Does day camp solve the “child care” problem while kids are out of school for the summer? YES.

BUT!!!! Parents, please don’t stop there.

Camp is so much more than that! Even if you don’t require full time child care for the summer, there are still many reasons to consider trying summer camp, even if it’s just for a week or two. I encourage you to think beyond babysitting to the many developmental benefits available for your child:

 

1) Camp provides social opportunities.

For kids who will be starting school in the fall, camp is a great way for them to practice making new friends and getting along with others. For older children, it gives them an opportunity widen their social circle and meet different peers than those in their regular school cohort. A well-trained camp staff can help children practice healthy social skills through guidance and modelling as they develop these new friendships.

LOOK FOR: A camp that keeps camper groupings consistent, at least over the course of a week. If different kids are dropping in on a daily basis, it is much harder to form strong friendships, or feel a sense of security. Ideally, campers should be grouped carefully by ageDeduct points if the camp puts a wide range of ages in one group. Older children don’t want to hang around with “little kids”, and younger children can be intimidated by the size and attitude of older campers.

 

2) Camp provides structure & routine.

We’ve all been there – the first week of rest & relaxation is great, but then the kids start sleeping in later and later, eating at random times… The next thing you know it’s September, and trying to get them back on a regular schedule is like pulling teeth. For young kids and for those with special needs (such as ADHD or ASD) a schedule isn’t just a perk but a necessity.

LOOK FOR: A camp that has a detailed, consistent daily schedule that indicates specific activities for each block.
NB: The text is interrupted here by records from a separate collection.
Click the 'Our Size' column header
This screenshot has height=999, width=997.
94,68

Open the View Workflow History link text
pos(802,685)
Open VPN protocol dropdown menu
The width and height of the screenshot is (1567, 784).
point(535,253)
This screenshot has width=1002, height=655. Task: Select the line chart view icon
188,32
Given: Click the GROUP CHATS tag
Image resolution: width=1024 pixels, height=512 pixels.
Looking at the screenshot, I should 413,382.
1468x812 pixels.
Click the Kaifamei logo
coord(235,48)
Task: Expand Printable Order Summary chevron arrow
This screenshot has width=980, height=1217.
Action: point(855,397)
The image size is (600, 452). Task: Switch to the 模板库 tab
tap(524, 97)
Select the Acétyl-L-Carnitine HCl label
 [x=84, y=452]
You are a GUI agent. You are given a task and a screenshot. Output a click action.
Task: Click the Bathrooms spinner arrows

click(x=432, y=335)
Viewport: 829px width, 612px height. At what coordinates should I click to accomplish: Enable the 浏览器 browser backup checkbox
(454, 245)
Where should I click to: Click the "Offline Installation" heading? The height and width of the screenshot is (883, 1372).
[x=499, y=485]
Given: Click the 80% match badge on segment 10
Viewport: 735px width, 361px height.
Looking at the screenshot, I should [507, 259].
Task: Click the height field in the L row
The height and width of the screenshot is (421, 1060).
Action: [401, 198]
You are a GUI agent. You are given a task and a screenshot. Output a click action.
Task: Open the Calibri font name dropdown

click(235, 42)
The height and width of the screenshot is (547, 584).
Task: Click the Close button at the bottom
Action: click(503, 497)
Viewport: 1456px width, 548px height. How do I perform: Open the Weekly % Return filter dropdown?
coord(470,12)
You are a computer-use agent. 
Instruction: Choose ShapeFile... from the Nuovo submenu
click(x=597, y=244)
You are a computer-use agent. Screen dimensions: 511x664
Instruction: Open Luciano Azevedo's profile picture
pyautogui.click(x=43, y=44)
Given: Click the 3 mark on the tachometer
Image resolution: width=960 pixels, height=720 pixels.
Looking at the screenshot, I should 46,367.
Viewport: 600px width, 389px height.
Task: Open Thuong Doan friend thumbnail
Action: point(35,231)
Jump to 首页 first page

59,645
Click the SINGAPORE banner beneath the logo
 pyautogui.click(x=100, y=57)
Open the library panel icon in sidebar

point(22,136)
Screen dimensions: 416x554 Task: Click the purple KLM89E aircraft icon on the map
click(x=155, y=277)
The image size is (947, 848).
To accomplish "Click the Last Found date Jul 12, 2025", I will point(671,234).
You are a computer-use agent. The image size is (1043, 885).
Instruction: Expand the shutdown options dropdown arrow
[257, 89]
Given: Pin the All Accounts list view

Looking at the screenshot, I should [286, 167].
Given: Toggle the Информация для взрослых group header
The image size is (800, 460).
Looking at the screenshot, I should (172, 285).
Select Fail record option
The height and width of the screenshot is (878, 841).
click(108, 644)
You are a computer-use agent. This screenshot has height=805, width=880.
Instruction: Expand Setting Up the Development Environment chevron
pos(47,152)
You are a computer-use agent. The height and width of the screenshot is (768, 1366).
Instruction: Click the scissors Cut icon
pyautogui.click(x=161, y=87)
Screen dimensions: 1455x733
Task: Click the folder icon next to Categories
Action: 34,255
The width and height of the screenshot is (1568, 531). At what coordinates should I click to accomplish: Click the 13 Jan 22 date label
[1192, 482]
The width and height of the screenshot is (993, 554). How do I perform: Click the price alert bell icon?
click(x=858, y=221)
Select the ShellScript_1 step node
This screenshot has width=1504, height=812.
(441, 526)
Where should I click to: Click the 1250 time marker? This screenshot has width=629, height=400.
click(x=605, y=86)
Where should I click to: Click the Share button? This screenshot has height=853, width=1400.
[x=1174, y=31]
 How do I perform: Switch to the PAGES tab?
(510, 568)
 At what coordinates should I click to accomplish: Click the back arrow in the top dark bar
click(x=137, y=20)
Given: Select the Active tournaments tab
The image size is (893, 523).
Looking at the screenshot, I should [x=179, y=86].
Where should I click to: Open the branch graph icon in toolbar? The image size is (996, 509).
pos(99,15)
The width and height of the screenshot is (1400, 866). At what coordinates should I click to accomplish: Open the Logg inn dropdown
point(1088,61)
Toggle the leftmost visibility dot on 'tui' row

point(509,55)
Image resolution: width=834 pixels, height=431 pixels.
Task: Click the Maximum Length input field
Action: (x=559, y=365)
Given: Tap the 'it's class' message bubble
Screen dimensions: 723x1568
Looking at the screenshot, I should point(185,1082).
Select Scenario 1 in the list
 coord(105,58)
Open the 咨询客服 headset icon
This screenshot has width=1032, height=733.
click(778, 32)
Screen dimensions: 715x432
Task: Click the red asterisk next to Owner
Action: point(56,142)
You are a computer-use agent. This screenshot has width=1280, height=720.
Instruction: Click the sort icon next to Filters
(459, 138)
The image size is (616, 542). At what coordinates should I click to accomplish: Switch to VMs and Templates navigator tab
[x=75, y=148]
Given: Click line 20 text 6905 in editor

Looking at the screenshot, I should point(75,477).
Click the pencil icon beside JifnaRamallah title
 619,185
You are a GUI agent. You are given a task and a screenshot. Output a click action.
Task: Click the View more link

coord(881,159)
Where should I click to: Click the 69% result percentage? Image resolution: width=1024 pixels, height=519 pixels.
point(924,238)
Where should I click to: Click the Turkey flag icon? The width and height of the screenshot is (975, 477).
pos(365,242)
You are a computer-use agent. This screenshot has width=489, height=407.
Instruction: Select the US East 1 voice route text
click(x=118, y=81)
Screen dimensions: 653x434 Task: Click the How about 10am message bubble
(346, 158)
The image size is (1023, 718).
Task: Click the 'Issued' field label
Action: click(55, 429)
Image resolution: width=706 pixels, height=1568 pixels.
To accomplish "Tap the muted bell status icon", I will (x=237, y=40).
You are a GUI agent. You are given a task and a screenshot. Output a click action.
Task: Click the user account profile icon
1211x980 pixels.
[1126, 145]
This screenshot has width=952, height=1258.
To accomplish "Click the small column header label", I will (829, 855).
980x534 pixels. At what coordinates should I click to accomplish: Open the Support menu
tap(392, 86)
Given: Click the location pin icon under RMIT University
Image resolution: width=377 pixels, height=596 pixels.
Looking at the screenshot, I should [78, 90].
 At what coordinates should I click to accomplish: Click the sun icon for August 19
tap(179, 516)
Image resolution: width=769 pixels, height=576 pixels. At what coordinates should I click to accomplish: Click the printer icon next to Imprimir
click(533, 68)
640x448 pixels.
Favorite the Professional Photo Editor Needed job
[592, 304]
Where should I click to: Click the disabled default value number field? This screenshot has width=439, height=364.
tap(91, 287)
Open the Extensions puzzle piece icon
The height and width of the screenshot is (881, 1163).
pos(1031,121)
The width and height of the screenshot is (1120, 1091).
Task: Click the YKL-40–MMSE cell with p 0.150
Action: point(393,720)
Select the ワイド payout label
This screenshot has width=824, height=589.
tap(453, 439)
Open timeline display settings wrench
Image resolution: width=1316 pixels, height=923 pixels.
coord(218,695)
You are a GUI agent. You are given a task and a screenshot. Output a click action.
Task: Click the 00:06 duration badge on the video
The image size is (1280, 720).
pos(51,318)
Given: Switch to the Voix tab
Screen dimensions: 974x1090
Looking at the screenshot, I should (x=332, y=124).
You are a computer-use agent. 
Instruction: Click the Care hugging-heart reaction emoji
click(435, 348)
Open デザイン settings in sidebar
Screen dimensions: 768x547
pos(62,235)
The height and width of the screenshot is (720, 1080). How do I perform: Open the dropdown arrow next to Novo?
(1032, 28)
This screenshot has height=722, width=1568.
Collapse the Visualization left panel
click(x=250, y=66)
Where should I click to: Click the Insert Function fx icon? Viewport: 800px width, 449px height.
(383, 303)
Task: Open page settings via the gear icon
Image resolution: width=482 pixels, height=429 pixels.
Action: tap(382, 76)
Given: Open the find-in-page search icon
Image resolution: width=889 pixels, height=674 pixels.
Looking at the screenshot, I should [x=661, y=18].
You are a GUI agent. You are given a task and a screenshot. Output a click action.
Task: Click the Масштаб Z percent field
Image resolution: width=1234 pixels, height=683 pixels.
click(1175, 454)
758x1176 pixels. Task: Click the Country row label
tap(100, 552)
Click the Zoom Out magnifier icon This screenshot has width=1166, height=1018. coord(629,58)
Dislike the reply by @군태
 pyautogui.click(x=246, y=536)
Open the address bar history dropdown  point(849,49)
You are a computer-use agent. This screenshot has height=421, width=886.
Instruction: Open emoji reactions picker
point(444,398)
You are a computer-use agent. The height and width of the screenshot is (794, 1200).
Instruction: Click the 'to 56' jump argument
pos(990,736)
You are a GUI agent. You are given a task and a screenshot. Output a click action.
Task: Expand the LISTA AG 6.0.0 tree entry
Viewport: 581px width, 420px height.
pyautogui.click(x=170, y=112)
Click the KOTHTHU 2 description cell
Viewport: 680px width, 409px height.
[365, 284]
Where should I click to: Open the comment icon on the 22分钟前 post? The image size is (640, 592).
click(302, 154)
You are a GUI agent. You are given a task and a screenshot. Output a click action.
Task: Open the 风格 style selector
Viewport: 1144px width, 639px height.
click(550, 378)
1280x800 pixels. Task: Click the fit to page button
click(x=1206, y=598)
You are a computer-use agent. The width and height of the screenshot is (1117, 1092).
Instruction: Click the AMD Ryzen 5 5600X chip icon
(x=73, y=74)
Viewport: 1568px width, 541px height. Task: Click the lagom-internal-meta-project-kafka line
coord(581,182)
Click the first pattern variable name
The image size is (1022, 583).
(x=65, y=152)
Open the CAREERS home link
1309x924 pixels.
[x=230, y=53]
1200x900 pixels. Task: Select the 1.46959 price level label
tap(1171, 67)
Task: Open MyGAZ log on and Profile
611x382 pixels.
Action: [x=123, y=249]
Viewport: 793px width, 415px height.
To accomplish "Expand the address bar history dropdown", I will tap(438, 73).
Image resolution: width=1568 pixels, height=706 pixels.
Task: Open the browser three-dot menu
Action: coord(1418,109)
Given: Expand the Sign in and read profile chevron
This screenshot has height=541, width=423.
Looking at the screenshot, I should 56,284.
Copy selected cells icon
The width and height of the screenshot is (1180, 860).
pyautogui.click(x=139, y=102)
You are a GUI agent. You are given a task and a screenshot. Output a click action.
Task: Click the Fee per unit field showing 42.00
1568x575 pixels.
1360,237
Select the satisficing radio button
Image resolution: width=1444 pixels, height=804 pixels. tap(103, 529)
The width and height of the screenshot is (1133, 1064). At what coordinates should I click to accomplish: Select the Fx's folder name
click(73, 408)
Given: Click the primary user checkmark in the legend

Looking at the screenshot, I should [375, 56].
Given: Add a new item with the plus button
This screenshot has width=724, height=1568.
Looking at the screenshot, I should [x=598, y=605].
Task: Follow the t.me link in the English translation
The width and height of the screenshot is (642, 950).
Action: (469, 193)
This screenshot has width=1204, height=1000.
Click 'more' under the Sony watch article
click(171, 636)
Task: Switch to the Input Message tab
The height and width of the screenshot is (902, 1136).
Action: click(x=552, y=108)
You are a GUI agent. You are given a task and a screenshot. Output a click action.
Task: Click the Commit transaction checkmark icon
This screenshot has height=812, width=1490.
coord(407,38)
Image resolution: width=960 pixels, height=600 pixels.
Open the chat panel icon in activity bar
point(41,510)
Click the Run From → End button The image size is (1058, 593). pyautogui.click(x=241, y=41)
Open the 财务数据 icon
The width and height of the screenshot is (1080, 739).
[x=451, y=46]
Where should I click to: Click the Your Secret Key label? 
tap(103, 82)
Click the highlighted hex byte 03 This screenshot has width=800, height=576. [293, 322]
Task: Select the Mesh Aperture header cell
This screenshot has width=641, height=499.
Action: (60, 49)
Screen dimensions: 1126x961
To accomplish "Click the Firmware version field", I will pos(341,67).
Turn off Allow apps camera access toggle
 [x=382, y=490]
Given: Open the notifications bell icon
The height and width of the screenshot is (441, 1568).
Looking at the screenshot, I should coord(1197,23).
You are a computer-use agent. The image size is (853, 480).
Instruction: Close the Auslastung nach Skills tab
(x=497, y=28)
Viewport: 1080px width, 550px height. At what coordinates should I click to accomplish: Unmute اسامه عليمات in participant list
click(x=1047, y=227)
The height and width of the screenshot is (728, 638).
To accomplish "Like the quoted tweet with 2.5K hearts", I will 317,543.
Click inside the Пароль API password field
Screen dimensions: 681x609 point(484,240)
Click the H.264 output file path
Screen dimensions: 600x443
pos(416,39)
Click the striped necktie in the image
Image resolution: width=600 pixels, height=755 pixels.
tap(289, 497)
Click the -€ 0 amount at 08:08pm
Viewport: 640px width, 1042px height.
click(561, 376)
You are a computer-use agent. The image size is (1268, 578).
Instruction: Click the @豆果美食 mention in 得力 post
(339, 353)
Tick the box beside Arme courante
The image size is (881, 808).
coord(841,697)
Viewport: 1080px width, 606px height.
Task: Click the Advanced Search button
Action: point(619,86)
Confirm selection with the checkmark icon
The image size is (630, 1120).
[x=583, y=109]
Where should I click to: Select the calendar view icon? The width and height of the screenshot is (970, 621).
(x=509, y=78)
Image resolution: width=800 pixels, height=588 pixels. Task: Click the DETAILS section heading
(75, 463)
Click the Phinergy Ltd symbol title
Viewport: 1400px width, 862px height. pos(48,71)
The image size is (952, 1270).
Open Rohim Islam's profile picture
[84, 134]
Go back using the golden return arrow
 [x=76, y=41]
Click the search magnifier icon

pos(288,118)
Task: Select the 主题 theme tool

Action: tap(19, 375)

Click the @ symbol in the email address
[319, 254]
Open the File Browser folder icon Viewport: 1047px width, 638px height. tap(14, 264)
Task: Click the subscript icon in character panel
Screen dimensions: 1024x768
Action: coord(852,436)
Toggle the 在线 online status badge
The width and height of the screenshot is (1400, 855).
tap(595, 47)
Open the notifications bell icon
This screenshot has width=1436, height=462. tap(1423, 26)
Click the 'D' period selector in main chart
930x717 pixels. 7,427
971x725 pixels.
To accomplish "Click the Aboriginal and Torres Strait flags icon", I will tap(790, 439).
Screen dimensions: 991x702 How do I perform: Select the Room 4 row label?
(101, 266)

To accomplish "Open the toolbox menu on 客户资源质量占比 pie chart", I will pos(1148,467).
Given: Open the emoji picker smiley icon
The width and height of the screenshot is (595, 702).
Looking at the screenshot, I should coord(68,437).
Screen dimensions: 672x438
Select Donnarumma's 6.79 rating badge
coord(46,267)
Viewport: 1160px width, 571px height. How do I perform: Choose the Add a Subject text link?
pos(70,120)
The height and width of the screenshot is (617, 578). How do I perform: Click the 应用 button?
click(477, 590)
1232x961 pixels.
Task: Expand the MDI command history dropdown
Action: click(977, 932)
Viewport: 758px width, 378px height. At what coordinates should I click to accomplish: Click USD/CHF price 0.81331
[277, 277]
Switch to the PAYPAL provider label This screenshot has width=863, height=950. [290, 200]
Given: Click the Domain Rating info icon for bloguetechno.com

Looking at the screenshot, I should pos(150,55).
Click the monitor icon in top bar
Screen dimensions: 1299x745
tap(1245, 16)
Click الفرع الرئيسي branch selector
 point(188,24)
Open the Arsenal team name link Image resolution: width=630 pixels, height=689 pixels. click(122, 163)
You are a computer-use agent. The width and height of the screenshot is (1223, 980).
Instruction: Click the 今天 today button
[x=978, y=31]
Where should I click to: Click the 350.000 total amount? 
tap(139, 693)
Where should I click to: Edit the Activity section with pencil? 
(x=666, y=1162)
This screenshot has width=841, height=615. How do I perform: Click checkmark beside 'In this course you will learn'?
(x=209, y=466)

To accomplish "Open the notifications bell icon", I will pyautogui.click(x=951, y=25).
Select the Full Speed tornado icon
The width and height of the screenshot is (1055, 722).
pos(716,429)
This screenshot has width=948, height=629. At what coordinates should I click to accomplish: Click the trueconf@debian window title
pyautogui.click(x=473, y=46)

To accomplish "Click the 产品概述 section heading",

Be wary of large blocks of time with vague descriptions. Bonus points for offering a variety of activities over the course of the week, rather than the same activities occurring daily.

 

3) Camp keeps kids healthy & active.

With the ever-increasing allure of technology, studies have proven that kids today just aren’t getting enough exercise, or time outside. Organized team sports are only one type of activity, so we need to be aware of offering active programming for kids who prefer individual sports, but also other types of programs that offer physical activity without specifically being a sport – such as dance, nature hikes, games, etc.

LOOK FOR: A camp that balances indoor and outdoor play, with a variety of opportunities to be active – not just sports. Bonus points for providing programming that extends skills that may not be fostered in the education system (arts, music, dance, etc)

 

4) Camp prevents summer learning loss by providing stimulating, inquiry-based learning.

Studies have shown that children who don’t engage their brains in meaningful activity over the summer months actually LOSE some of their progress made during the school year. The trick is that “meaningful activity” DOESN’T necessarily mean school-type work – it can be anything that offers an opportunity to think critically, problem solve, be creative, or expand their social interactions.

LOOK FOR: A camp that has a variety of activities that stimulate a child’s development. Bonus points if the camp also allows campers to make some choices to pursue specific topics that interest them. Deduct points if they regularly use “fillers” that don’t stimulate learning, such as watching movies.

 

5) Camp exposes kids to non-relative role models.

The 40 Developmental Assets have outlined for us how important it is for children to have role models outside of their family. While teachers are certainly a popular and worthwhile example, the type of role models a child encounters at camp is completely different. Camp staff tend to be younger (late teens & twenties) and the relationship is less formal, making them very relatable to children.

LOOK FOR: A camp that screens staff at the highest possible level. Ask about their application process, staff return rate, and the training process.

 

Day Camp can be an amazing, memorable addition to your child’s summer, regardless of your child care needs – but it’s important to search for the right camp that will make the difference in your child’s life.